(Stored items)

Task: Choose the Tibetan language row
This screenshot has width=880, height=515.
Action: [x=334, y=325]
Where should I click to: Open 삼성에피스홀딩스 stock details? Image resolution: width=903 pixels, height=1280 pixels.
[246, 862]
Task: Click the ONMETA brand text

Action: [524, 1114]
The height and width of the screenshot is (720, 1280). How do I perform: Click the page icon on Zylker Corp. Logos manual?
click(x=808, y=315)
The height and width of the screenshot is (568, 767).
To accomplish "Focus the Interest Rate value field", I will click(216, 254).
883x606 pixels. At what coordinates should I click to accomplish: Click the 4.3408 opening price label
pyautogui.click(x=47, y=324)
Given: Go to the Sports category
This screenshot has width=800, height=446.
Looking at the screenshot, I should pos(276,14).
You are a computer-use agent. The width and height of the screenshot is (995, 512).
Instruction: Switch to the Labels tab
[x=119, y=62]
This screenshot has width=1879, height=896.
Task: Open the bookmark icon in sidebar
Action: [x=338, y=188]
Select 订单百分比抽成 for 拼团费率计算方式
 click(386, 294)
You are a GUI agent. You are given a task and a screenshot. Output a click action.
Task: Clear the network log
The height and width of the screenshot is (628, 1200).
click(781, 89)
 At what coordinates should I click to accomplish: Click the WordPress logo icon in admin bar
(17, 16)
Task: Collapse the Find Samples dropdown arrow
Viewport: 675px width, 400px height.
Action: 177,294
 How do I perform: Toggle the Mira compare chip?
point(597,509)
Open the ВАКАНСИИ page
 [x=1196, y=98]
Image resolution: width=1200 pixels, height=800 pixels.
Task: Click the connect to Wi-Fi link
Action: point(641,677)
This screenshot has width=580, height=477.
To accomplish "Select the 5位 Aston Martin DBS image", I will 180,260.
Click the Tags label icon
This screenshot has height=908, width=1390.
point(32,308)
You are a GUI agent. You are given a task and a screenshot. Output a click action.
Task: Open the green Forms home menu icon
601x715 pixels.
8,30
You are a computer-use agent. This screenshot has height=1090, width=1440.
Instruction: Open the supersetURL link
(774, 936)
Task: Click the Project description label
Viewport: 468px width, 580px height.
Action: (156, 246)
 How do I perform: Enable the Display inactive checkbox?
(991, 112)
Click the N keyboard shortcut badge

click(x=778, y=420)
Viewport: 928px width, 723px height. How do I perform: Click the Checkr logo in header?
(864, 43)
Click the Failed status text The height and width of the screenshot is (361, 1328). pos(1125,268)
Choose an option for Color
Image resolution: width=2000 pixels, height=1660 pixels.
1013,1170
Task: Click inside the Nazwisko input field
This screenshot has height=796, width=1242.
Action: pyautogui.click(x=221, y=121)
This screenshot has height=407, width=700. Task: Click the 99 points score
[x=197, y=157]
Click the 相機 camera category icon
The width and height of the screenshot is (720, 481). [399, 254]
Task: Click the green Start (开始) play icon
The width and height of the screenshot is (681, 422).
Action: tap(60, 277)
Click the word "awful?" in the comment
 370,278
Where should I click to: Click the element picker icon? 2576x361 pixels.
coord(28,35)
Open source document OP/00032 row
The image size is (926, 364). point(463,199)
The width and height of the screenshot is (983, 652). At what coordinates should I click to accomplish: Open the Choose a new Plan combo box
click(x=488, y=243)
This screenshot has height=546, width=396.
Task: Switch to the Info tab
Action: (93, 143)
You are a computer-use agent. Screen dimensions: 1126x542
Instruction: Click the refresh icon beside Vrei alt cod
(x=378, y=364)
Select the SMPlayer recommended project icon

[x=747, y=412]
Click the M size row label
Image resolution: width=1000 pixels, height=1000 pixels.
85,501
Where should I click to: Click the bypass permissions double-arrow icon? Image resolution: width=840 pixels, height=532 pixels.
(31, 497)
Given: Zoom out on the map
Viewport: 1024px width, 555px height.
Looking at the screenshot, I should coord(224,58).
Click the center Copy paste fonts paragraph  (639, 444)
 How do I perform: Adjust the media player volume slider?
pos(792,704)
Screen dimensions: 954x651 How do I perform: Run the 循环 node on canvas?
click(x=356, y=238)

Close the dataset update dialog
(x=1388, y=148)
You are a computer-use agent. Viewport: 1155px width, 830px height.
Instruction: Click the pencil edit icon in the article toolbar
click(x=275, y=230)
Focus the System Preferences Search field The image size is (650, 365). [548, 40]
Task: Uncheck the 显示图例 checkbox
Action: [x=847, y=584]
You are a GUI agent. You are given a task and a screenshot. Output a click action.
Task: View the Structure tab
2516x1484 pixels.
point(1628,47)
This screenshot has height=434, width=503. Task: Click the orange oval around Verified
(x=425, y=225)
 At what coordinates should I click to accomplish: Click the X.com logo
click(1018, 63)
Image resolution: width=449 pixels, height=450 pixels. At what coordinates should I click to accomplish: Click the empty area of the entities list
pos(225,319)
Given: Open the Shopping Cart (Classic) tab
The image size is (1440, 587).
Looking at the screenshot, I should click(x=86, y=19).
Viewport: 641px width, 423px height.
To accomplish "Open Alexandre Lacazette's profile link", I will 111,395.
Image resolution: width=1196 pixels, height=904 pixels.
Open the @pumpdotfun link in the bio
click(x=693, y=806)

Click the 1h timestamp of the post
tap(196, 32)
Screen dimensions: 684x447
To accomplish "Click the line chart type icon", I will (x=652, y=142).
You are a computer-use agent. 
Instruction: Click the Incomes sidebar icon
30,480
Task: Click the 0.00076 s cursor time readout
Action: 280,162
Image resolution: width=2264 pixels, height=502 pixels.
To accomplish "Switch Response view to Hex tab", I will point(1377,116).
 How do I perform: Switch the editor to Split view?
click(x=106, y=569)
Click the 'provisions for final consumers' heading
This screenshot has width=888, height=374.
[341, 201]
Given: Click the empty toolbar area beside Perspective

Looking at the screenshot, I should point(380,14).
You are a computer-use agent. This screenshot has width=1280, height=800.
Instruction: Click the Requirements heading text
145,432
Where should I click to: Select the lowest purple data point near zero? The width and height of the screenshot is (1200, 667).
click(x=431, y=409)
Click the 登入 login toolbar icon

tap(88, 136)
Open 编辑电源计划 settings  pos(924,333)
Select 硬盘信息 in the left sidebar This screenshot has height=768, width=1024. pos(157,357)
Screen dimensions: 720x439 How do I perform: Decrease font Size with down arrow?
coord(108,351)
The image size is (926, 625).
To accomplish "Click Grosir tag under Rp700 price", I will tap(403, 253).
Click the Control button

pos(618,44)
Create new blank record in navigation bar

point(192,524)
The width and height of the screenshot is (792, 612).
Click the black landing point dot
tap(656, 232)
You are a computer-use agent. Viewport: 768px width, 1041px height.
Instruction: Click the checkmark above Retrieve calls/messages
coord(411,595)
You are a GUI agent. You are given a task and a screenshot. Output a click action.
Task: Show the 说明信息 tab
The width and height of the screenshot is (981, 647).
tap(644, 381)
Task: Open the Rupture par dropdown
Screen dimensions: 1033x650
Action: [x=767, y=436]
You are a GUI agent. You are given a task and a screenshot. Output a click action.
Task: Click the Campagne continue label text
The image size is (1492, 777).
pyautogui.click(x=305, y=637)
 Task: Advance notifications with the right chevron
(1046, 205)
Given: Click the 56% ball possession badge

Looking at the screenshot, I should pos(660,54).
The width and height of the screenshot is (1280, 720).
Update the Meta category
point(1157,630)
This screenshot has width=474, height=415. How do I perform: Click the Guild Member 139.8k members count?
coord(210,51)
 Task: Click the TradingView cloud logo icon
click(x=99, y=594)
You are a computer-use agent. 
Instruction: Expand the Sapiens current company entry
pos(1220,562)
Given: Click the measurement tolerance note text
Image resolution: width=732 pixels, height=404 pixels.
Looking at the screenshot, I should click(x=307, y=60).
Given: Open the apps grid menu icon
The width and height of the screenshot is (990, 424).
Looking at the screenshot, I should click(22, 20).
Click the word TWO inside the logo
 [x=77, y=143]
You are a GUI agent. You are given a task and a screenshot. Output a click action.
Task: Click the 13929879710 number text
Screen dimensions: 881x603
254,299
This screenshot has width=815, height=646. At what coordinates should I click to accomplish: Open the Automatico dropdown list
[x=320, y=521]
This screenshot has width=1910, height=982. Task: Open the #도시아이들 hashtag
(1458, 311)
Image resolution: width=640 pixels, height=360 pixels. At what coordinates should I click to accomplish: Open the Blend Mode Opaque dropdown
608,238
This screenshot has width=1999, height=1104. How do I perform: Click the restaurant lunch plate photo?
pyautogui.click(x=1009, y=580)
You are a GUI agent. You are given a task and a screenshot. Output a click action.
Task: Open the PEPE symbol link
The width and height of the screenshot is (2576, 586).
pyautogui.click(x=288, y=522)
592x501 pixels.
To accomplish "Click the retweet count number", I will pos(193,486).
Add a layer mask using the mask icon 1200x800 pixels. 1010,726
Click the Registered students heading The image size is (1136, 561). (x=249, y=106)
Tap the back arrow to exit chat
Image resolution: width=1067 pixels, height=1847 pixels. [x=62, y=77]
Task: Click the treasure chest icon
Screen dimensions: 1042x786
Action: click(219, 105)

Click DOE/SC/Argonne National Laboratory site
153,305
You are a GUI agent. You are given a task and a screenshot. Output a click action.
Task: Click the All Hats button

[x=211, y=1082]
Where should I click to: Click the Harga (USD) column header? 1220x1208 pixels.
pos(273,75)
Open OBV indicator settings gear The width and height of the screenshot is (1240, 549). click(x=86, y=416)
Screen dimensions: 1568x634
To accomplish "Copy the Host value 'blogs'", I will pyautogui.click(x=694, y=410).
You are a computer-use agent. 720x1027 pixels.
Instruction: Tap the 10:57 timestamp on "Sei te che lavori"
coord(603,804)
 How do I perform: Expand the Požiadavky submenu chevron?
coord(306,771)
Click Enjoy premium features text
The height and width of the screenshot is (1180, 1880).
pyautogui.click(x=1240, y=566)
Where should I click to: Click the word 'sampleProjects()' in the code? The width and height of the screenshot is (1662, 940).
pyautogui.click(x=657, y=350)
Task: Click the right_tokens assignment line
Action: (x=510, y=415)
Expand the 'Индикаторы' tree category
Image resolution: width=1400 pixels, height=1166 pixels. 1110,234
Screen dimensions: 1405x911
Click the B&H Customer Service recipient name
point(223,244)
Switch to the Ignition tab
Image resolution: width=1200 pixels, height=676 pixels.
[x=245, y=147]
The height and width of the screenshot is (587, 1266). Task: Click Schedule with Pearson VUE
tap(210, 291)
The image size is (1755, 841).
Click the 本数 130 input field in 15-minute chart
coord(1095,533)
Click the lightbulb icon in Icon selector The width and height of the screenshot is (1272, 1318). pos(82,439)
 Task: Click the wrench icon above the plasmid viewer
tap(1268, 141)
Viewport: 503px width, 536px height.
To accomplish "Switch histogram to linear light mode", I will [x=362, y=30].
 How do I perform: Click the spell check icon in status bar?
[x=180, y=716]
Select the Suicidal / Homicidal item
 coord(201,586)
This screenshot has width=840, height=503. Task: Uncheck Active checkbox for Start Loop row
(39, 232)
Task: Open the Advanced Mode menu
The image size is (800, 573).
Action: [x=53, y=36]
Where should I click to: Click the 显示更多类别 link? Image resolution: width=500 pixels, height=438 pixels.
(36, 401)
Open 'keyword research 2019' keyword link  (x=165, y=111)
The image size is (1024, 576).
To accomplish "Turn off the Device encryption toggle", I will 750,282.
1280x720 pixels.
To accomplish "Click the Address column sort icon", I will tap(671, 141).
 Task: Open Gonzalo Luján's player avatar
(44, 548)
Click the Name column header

**Exercise instructions**. Every line above from the line with "Click the 相機 camera category icon" to the line with "Given: Zoom out on the map" is wanted, ends included; write them out exactly and add no other line.

**Expected answer**.
Click the 相機 camera category icon
The width and height of the screenshot is (720, 481). [399, 254]
Task: Click the green Start (开始) play icon
The width and height of the screenshot is (681, 422).
Action: tap(60, 277)
Click the word "awful?" in the comment
 370,278
Where should I click to: Click the element picker icon? 2576x361 pixels.
coord(28,35)
Open source document OP/00032 row
The image size is (926, 364). point(463,199)
The width and height of the screenshot is (983, 652). At what coordinates should I click to accomplish: Open the Choose a new Plan combo box
click(x=488, y=243)
This screenshot has height=546, width=396.
Task: Switch to the Info tab
Action: (93, 143)
You are a computer-use agent. Screen dimensions: 1126x542
Instruction: Click the refresh icon beside Vrei alt cod
(x=378, y=364)
Select the SMPlayer recommended project icon

[x=747, y=412]
Click the M size row label
Image resolution: width=1000 pixels, height=1000 pixels.
85,501
Where should I click to: Click the bypass permissions double-arrow icon? Image resolution: width=840 pixels, height=532 pixels.
(31, 497)
Given: Zoom out on the map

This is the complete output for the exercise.